ЦИТИРУЕМЫЙ ОТРЫВОК
★ ★ ★ ★ ★ ★ ★
Мы видим, что Толстой здесь прошёл уж большую часть пути – к новому себе. А Софья Андреевна совершенно не представляла и не предвидела рисков этой духовной работы для прежней, столь возлюбленной ею, жизни…
Вернёмся теперь к оренбургскому «лошадиному вояжу» Льва Николаевича. 5 сентября он приплыл на пароходе в город своей студенческой юности – Казань. Но увидеться с кем-либо из старых казанских знакомых он не пожелал, и весь вечер не выходил из номера гостиницы, проведя время в беседах с умницей Деевым, да ещё, конечно же – в написании нового письма жене, не весьма пространного, но достаточно информативного:
«Пишу тебе, милый друг, из Казани, сегодня, 5-го, в 11 часов вечера, и не с парохода, а из самого города Казани, куда мы приехали ночевать, так как, от беспорядицы самолётского парохода, на который мы к несчастию попали и который сел на мели и сломался, мы потеряли целые сутки. Ты не можешь себе представить, как это обидно, когда, как я, считаешь каждую минуту и для тебя, и ещё более для себя. Поездка по Волге до сих пор имела мало приятного — теснота и купеческое общество. Впрочем, я нашёл несколько интересных и даже очень интересных людей, в том числе купца Деева, владетеля 100 тысяч десятин земли, с которым я теперь сижу в номере, в то время как Николенька с Хивинцем пошли в Казанской театр. Был ещё татарин, поп.
Погода прелестная, здоровье хорошо. Вы верно ездите за грыбами. Пожалуйста, не езди на Шарике. <Лошадь из киргизских степей, куплена дорого для конезавода. Как увидим ниже из письма Софьи Андреевны от 7 сентября, она всё-таки на Шарике поездила… - Р. А.>
Об Оренбургском плане напишу тебе из Самары. В Оренбург мне бы приятно съездить потому, что Деев этот тамошний и мне поможет в покупке лошадей, и там бы я увидал Крыжановского. Во всяком случае я постараюсь не выйти из 14 дней.
★ ★ ★ ★ ★ ★ ★
ЗАДАНИЯ
A - Ответьте по отрывку о поездке Толстого:
(i) Какого числа Толстой приплыл в Казань?
(ii) Сколько земли принадлежало купцу Дееву?
(iii) Откуда Толстой обещает написать жене об Оренбургском плане?
B - Перескажите списком абзац отрывка о поездке Толстого, который начинается словами «Об Оренбургском плане», сохранив основные факты.
C - Приведите продолжение отрывка о поездке Толстого, начиная сразу после его последнего предложения.
★ ★ ★ ★ ★ ★ ★
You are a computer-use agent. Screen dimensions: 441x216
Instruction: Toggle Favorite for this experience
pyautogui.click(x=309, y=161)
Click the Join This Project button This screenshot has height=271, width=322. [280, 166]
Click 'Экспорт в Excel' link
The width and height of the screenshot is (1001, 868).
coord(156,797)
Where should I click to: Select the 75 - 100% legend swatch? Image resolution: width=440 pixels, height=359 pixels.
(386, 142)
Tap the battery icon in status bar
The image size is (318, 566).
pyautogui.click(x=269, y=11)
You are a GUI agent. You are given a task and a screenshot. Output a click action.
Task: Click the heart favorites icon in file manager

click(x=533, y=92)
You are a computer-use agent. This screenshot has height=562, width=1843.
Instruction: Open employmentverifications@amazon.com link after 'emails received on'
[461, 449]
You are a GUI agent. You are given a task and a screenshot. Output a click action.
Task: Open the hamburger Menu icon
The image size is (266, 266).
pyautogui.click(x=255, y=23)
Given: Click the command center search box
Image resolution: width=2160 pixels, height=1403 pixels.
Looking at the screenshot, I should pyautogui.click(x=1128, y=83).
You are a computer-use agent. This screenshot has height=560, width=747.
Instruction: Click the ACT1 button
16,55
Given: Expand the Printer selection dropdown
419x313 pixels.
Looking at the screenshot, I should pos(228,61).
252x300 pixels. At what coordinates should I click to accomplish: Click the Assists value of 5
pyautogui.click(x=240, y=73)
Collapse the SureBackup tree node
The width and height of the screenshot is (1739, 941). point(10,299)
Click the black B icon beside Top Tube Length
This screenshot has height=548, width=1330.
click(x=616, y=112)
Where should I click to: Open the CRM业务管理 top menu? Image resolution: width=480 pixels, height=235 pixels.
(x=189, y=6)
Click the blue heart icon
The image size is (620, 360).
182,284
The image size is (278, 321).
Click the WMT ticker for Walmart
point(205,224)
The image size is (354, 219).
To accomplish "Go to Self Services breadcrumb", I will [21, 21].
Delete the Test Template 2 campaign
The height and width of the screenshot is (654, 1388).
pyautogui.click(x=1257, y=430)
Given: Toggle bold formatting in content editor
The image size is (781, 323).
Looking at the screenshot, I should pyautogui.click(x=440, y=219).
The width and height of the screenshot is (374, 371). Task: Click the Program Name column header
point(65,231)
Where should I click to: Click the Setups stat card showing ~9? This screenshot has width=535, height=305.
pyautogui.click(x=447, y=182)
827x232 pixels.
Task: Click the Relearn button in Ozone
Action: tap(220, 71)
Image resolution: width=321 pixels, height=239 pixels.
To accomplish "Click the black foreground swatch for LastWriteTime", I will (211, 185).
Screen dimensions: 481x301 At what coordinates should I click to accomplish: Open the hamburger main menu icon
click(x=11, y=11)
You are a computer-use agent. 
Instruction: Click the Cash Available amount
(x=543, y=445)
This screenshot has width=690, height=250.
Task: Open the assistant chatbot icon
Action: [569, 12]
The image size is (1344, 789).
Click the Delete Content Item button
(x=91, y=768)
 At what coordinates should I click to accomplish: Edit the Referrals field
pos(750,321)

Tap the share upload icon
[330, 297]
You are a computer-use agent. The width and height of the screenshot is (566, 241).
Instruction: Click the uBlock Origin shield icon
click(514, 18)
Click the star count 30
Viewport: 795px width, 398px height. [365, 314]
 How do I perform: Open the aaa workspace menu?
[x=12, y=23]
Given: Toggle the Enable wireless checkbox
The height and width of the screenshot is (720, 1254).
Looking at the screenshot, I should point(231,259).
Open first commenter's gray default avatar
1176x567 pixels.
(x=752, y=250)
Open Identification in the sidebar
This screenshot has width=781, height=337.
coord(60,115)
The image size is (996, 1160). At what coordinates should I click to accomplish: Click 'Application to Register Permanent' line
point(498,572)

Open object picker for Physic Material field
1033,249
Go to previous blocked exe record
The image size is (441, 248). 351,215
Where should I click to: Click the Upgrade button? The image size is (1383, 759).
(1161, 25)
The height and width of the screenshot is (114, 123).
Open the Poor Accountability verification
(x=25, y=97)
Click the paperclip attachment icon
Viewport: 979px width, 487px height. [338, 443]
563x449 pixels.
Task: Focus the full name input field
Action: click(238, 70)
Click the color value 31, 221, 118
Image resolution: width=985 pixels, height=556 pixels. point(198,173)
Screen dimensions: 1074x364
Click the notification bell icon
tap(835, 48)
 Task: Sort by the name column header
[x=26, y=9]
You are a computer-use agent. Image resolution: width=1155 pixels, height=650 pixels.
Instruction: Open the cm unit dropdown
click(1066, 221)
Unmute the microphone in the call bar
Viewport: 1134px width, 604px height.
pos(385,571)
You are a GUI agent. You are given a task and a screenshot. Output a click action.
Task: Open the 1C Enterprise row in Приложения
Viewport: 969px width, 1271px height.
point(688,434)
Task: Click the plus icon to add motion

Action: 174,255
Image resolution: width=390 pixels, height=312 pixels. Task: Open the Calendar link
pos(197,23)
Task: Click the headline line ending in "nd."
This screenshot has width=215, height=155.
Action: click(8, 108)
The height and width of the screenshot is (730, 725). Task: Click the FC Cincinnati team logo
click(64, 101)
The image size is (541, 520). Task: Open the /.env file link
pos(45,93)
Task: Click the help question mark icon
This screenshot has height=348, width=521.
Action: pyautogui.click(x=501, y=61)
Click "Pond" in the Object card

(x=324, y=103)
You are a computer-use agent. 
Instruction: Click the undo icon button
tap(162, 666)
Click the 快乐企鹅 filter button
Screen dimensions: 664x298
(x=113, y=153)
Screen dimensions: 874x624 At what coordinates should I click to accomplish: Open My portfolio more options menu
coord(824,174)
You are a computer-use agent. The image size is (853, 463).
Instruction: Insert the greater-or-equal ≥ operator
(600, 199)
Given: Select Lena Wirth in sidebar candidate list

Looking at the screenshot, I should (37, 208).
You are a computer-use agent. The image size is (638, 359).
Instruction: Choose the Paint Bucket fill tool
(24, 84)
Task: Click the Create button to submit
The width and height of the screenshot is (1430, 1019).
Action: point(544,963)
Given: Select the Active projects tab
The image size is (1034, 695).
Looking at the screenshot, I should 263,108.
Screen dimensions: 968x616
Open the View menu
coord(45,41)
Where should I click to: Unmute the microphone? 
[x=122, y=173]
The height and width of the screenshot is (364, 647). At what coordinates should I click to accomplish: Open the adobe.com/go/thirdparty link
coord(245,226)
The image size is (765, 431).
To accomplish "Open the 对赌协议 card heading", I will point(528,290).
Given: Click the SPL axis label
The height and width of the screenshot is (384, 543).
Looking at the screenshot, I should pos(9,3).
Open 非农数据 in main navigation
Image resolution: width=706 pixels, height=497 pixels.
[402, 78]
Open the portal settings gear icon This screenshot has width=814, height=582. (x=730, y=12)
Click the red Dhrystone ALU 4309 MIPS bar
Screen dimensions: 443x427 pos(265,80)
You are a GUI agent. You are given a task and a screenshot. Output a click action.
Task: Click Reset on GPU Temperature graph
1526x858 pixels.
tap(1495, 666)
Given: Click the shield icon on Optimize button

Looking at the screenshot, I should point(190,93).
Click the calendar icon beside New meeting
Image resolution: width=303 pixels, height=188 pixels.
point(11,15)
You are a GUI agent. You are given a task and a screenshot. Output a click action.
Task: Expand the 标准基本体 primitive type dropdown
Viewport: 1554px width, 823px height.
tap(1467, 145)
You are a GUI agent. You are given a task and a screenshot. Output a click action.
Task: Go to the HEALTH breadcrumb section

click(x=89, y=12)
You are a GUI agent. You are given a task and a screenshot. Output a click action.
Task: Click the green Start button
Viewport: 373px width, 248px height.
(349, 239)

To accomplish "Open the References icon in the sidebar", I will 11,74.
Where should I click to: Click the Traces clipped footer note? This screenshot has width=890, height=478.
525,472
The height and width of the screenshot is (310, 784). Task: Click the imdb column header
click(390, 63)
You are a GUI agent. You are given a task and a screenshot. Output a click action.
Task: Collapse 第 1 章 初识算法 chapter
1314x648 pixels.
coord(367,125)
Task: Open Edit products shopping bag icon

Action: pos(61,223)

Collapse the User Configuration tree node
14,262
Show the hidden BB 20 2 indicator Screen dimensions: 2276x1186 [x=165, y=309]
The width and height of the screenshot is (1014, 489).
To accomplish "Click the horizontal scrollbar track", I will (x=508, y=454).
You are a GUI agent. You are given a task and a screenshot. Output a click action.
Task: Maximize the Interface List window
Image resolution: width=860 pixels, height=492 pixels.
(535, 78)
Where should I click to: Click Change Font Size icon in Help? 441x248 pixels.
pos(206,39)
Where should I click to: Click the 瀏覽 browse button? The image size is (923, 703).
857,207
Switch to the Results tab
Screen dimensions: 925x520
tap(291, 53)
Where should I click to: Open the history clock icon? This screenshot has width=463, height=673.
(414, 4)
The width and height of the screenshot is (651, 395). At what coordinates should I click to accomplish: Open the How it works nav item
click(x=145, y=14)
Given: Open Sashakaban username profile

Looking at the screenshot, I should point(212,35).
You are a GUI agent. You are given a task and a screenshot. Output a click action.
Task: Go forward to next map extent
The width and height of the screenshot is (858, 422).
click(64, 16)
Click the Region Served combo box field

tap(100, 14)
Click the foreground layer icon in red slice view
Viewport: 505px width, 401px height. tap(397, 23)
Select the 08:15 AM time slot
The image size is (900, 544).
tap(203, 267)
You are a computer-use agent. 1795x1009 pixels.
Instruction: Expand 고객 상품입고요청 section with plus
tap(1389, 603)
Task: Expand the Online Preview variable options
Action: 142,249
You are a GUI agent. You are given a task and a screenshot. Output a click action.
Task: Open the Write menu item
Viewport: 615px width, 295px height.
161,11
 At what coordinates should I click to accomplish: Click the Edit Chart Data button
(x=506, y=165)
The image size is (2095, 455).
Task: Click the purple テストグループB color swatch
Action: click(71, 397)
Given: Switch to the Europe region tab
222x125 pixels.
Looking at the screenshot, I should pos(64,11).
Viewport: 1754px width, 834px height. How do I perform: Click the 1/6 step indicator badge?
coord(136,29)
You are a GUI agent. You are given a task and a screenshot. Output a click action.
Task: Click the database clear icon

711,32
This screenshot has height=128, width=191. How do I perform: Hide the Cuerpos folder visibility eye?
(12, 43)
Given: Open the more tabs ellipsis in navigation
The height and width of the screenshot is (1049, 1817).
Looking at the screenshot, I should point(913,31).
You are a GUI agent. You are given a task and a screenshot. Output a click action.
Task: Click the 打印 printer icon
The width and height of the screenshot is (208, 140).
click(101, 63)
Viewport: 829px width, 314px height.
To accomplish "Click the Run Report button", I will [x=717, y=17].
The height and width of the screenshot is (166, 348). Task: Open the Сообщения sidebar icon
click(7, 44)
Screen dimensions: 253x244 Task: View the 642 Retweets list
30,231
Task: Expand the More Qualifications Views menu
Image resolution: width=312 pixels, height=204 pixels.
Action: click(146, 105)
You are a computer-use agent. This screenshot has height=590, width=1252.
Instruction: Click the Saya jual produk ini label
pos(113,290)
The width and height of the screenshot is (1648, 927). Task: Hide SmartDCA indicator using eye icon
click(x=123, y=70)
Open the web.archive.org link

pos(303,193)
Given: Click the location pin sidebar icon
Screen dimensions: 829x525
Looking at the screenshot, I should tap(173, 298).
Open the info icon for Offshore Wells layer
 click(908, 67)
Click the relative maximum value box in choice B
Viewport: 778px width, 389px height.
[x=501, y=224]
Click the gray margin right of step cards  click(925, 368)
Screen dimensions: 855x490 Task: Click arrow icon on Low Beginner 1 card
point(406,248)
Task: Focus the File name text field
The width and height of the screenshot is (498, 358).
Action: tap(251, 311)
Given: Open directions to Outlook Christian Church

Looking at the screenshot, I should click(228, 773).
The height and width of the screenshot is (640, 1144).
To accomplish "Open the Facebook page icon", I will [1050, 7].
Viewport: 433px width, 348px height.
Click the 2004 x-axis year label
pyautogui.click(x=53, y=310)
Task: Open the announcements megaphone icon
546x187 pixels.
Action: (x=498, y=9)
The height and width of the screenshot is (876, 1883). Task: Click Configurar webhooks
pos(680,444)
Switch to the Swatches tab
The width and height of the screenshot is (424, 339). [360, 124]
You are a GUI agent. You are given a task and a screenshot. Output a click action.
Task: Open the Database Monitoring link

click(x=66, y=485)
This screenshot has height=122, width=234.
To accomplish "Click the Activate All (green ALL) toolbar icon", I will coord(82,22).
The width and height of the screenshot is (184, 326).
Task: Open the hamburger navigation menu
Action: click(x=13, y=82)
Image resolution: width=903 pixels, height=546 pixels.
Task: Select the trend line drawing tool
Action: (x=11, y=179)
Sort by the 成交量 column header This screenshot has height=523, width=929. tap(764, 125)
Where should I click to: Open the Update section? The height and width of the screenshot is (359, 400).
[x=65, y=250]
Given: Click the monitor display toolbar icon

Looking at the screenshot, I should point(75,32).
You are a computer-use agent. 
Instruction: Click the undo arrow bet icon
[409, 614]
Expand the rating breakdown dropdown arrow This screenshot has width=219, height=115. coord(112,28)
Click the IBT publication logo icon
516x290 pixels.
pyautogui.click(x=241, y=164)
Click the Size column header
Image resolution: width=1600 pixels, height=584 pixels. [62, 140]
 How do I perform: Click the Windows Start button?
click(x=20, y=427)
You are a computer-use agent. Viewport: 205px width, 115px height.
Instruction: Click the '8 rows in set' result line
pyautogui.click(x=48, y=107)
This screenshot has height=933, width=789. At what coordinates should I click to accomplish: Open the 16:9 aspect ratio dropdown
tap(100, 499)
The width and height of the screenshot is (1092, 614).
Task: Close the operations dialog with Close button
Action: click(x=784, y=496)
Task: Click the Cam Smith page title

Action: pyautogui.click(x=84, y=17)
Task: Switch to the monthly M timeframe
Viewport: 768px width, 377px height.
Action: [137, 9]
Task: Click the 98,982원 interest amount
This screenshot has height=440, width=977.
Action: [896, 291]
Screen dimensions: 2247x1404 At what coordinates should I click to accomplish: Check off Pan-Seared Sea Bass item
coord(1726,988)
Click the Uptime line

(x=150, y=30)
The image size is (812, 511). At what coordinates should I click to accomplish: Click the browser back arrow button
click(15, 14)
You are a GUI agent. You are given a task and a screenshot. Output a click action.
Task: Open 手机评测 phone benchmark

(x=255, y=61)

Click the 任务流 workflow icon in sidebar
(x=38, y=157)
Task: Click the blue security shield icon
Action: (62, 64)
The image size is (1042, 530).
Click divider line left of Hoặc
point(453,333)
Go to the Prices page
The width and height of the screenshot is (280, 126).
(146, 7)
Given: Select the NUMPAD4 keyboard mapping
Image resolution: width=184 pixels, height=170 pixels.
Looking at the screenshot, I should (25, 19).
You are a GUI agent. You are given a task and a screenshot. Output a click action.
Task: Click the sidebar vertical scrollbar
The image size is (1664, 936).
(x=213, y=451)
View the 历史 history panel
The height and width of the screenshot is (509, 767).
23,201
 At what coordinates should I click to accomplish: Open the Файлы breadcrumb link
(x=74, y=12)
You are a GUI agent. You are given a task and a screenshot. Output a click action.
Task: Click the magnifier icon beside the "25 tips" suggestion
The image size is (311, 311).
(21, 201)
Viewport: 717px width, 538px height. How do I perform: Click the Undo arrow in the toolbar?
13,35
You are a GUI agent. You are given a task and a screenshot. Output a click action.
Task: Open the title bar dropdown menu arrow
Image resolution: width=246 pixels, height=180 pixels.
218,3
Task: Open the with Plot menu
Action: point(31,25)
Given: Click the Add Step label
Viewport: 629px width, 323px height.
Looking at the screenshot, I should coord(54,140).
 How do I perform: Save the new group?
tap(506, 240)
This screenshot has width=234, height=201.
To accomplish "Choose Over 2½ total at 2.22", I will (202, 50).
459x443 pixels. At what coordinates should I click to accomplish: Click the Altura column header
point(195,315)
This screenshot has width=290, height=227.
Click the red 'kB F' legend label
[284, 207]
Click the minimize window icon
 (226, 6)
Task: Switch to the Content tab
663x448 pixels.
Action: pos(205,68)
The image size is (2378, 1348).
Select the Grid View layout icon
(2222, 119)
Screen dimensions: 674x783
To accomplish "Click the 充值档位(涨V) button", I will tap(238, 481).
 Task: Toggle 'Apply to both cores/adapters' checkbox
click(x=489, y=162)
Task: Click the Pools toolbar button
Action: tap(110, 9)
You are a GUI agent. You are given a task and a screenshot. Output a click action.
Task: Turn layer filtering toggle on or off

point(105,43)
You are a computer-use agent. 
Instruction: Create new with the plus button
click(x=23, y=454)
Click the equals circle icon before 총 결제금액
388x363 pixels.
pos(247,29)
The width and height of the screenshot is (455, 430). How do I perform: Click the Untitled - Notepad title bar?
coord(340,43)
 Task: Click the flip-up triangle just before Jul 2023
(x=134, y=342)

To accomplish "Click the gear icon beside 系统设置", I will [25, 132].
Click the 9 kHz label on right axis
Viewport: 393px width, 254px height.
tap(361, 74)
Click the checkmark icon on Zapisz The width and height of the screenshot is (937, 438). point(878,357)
★ ★ ★ ★ ★ ★ ★
ОТВЕТЫ ПО ПОРЯДКУ
A -
(i) 5 сентября.
(ii) 100 тысяч десятин.
(iii) Из Самары.

B -
- Об Оренбургском плане Толстой напишет из Самары.
- Съездить в Оренбург ему было бы приятно: Деев оттуда и поможет с покупкой лошадей.
- В Оренбурге он увидел бы Крыжановского.
- Он постарается уложиться в 14 дней.

C -
[ ПРИМЕЧАНИЕ.
Николай Андреевич Крыжановский (1818—1888) – начальник штаба артиллерии в годы Крымской кампании. Был контужен. Знаком с Л. Н. Толстым со времени его службы в Дунайской армии. Полковник Крыжановский поддержал тогда идею Толстого – издания «Военного листка». В Севастополе на квартире уже генерала Крыжановского офицеры, при участии Толстого, сочинили знаменитую сатирическую песню «Как четвёртого числа…». После взятия Севастополя Николай Андреевич поручил Толстому проявить всё своё сочинительское мастерство и состряпать общий отчёт о действиях русской артиллерии во время последней бомбардировки (так, чтоб не получить за эти действия “по шапке” от вышестоящих…). В 1857—1860 гг. Крыжановский — начальник артиллерийской академии. В 1865—1881 гг. — оренбургский генерал-губернатор. – Примеч. Романа Алтухова. ]
Казань возбуждает во мне своими воспоминаниями неприятную грусть. Ах, только бы ты и дети, главное ты была здорова и спокойна. Целую тебя, душенька голубчик мой, целуй детей и кланяйся <жене Дьякова> Софеш, если она у нас и Mr. Rеу.
Твой Л.
Писать как будто очень хочется» (83, 227 - 228).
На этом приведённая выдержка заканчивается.